Collected data
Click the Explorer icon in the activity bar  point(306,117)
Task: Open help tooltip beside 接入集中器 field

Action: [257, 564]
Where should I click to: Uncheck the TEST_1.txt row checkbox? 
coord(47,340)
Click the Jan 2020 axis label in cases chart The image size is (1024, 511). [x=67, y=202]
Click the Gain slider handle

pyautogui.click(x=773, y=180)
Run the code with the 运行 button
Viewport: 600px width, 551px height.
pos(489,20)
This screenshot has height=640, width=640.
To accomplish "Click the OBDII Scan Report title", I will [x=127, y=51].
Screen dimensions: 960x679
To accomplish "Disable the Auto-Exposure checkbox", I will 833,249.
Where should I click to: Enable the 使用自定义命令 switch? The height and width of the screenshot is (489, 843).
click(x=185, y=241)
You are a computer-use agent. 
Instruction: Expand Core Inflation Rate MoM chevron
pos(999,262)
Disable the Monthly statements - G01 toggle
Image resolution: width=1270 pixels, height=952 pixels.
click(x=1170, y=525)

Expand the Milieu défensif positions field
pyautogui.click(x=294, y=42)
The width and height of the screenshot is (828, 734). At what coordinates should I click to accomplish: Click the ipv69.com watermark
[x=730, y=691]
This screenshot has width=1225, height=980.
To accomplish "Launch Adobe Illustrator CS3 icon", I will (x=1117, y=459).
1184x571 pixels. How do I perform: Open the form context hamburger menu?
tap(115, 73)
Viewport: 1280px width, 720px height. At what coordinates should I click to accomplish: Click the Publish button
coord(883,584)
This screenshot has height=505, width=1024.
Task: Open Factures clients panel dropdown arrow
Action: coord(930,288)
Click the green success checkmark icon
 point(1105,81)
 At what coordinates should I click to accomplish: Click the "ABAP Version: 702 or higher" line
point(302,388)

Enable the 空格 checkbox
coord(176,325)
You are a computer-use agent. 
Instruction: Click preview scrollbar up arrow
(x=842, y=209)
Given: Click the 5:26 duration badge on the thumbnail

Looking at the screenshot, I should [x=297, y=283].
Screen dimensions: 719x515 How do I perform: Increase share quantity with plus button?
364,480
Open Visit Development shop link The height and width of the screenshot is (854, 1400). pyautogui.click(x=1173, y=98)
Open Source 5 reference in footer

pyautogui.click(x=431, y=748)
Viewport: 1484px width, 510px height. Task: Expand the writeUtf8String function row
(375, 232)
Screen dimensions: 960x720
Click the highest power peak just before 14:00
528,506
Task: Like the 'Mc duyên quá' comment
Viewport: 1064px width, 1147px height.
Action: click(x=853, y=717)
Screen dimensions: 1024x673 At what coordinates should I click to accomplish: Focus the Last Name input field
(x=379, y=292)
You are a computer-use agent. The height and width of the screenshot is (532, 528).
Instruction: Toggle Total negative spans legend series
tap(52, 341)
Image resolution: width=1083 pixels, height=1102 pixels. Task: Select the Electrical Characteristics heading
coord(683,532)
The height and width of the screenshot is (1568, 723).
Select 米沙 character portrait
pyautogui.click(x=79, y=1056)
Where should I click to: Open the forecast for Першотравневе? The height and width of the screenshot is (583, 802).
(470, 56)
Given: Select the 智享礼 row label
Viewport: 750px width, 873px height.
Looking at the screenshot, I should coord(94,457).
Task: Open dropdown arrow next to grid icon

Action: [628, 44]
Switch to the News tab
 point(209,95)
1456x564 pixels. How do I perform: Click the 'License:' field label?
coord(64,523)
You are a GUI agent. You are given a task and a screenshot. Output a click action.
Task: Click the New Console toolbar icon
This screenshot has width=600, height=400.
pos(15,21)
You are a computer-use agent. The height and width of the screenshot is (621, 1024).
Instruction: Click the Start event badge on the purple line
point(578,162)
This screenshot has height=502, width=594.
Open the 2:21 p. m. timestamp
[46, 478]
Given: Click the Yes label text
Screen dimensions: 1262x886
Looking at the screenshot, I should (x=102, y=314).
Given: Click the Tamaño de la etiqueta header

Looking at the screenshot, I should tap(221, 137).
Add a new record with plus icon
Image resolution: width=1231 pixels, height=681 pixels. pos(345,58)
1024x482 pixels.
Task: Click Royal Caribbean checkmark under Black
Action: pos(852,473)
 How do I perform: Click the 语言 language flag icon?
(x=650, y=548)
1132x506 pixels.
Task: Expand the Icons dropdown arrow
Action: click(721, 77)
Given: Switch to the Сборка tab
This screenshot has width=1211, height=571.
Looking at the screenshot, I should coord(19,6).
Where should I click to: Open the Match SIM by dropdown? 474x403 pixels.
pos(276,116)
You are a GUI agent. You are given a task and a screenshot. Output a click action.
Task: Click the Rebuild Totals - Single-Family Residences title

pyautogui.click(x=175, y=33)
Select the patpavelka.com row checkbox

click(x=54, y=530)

What to do :: Reproduce each line of the data containing the word "will".

Response to the exercise ::
To accomplish "Click the OBDII Scan Report title", I will [x=127, y=51].
To accomplish "Disable the Auto-Exposure checkbox", I will 833,249.
To accomplish "Launch Adobe Illustrator CS3 icon", I will (x=1117, y=459).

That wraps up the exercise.